Information —
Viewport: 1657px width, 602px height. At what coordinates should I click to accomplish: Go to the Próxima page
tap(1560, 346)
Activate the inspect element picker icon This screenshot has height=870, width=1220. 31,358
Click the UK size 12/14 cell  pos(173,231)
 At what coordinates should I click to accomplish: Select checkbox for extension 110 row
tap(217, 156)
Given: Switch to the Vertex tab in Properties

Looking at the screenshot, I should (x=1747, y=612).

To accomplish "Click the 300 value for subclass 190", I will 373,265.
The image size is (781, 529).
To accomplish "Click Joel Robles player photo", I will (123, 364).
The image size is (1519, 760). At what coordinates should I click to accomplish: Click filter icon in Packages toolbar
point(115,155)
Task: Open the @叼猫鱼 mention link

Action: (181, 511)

Required action — Once more, write out all the data above exactly as given.

Result of this task —
Viewport: 1657px width, 602px height. At what coordinates should I click to accomplish: Go to the Próxima page
tap(1560, 346)
Activate the inspect element picker icon This screenshot has height=870, width=1220. 31,358
Click the UK size 12/14 cell  pos(173,231)
 At what coordinates should I click to accomplish: Select checkbox for extension 110 row
tap(217, 156)
Given: Switch to the Vertex tab in Properties

Looking at the screenshot, I should (x=1747, y=612).

To accomplish "Click the 300 value for subclass 190", I will 373,265.
The image size is (781, 529).
To accomplish "Click Joel Robles player photo", I will (123, 364).
The image size is (1519, 760). At what coordinates should I click to accomplish: Click filter icon in Packages toolbar
point(115,155)
Task: Open the @叼猫鱼 mention link

Action: (181, 511)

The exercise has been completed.